Le 16 novembre, des pêcheurs catholiques, chargés de cette mission par leurs frères, furent assez heureux pour retrouver la précieuse dépouille de leur Père ; et l’exposèrent dans l’église du château de Vitebsk. « Le visage était riant comme je ne l’avais jamais vu, a dit un converti ; ce spectacle produisit sur moi une telle impression que je renonçai sur le champ au schisme en déplorant le meurtre commis. » Une odeur céleste de lis et de roses remplissait l’église.

Une foule considérable, clergé, noblesse, bourgeois, vint de Polotsk pour escorter le corps, qui fut transporté en grande pompe dans cette ville. A l’arrivée du cortège, tout le peuple se pressa autour du cercueil, les uns sanglotaient, les autres se frappaient la poitrine ; ceux-ci imploraient la miséricorde divine, ceux-là suppliaient Josaphat de leur pardonner ; les sanglots couvraient les chants funèbres. Durant plusieurs mois le corps resta exposé dans la cathédrale de Sainte-Sophie, sans aucune décomposition, le visage beau et souriant, répandant une odeur suave, comme au château de Vitebsk. Ce fut la conversion de bien des âmes.

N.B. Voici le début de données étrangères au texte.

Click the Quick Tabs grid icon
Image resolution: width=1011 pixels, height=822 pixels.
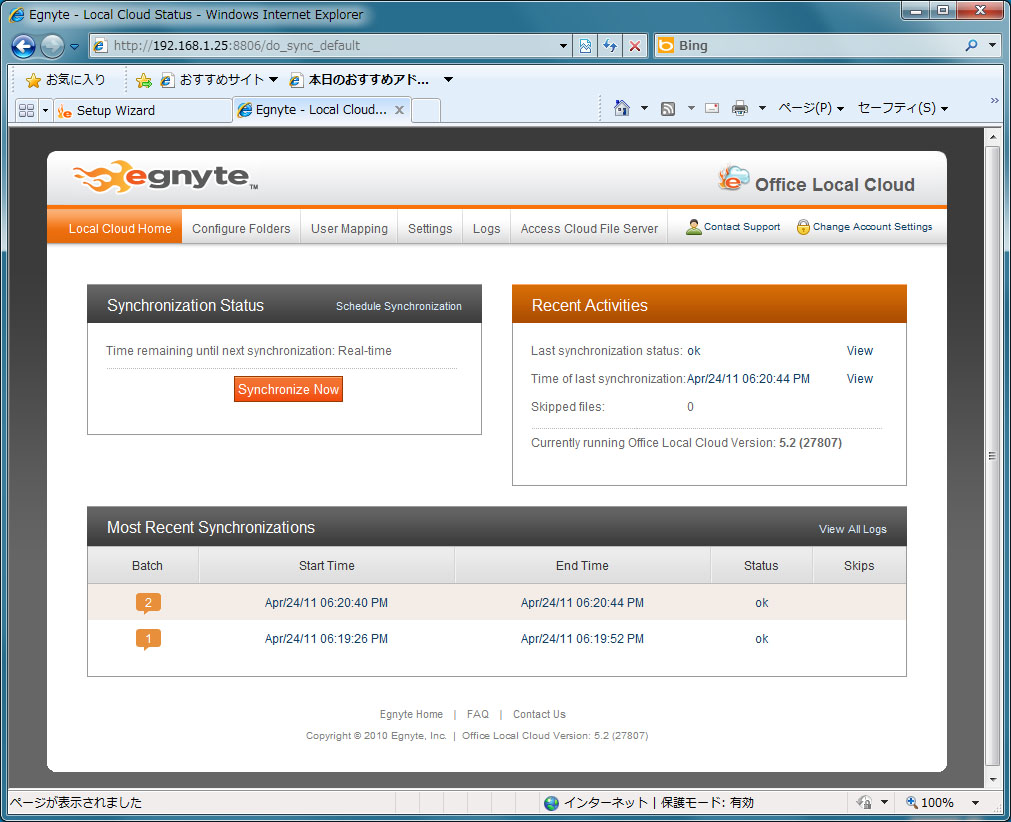tap(27, 110)
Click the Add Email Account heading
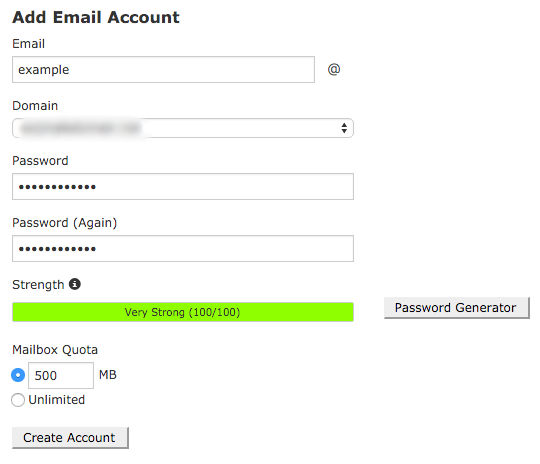 [x=96, y=17]
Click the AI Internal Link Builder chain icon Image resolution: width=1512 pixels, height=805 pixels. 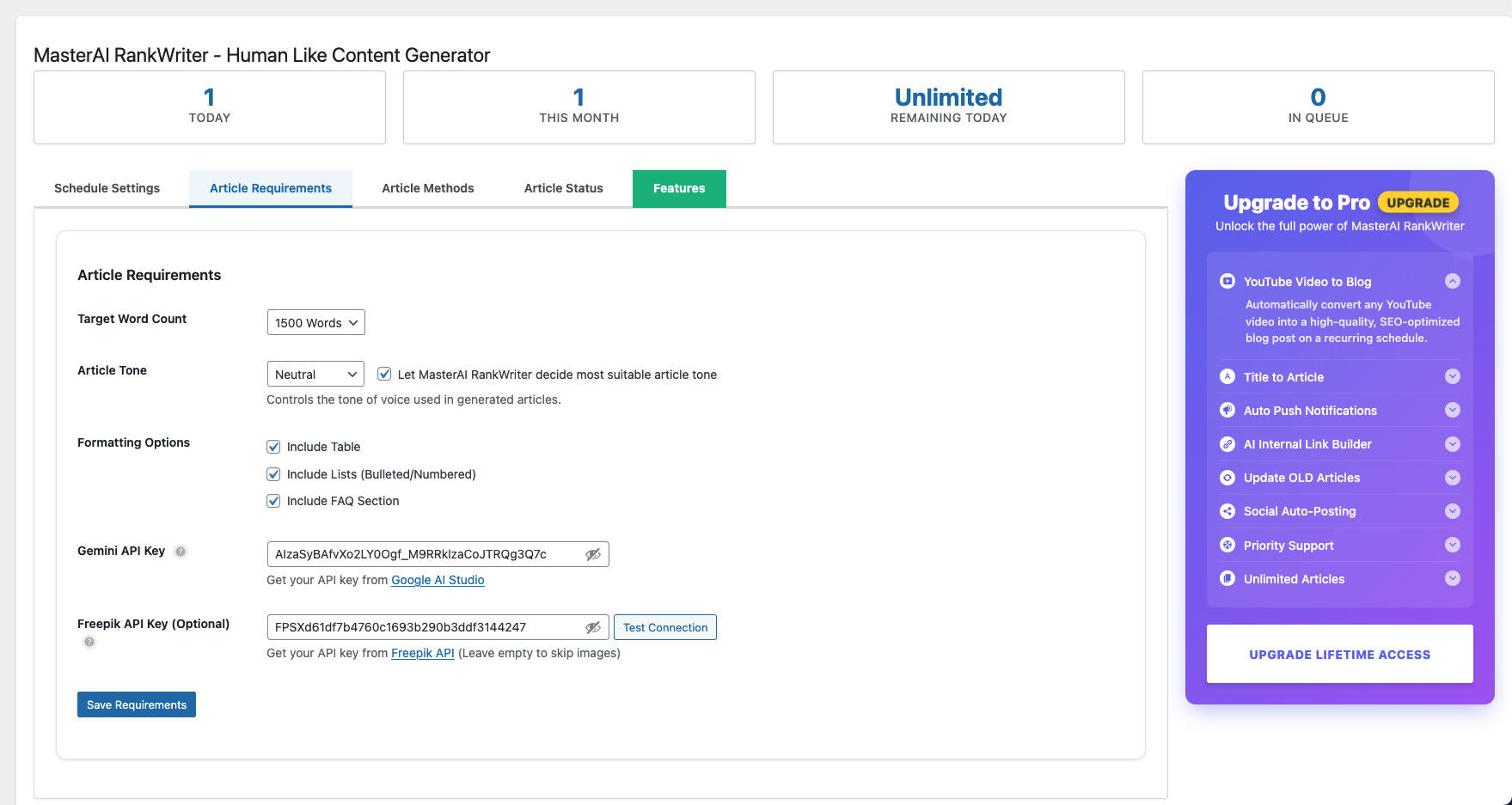pyautogui.click(x=1227, y=444)
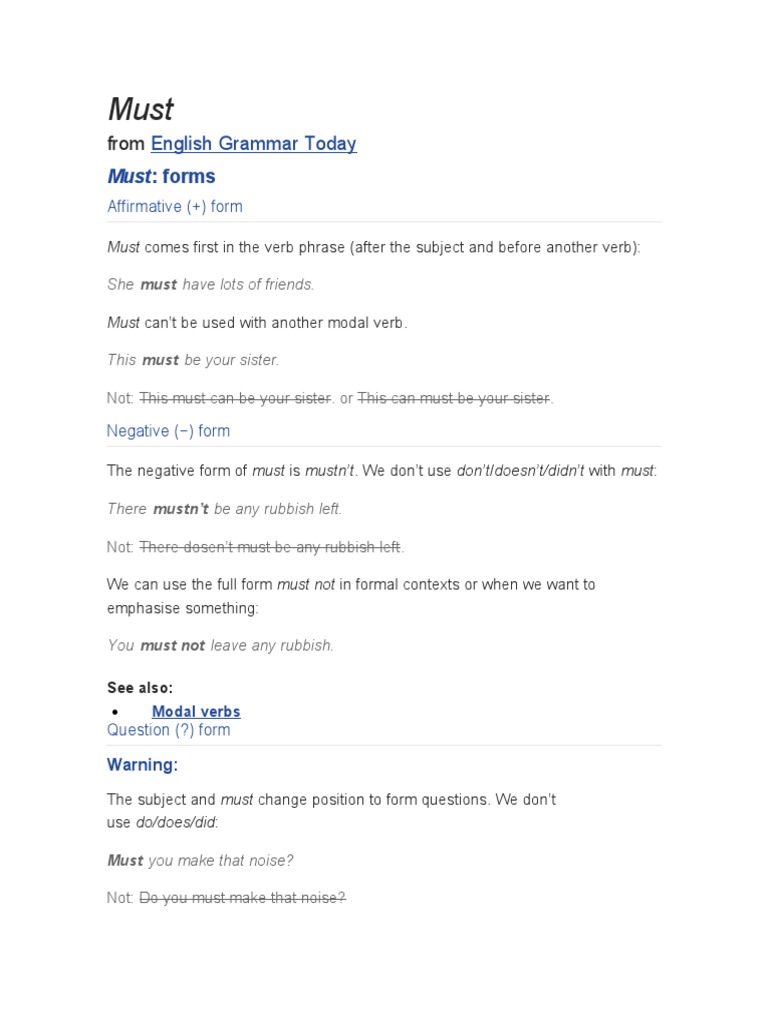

Beaucoup de miracles se sont opérés par l’intercession du glorieux martyr ; l’un des plus consolants fut la conversion de l’intrus Mélèce. A partir du 12 novembre 1623, son âme n’eut plus de repos jusqu’au jour où, s’armant de courage, il fit le pas décisif ; il consacra le reste de sa vie à la pénitence, à la prière et à la défense de l’Union.

Béatifié par Urbain VIII, saint Josaphat a été canonisé par Pie IX, de glorieuse mémoire, le 29 juin 1867. A cette nouvelle, la Russie a envoyé une commission militaire s’emparer des reliques du martyr pour les emporter à Siedlce, et de là les séquestrer à Saint-Pétersbourg. Mais l’âme de Josaphat, triomphe dans le ciel.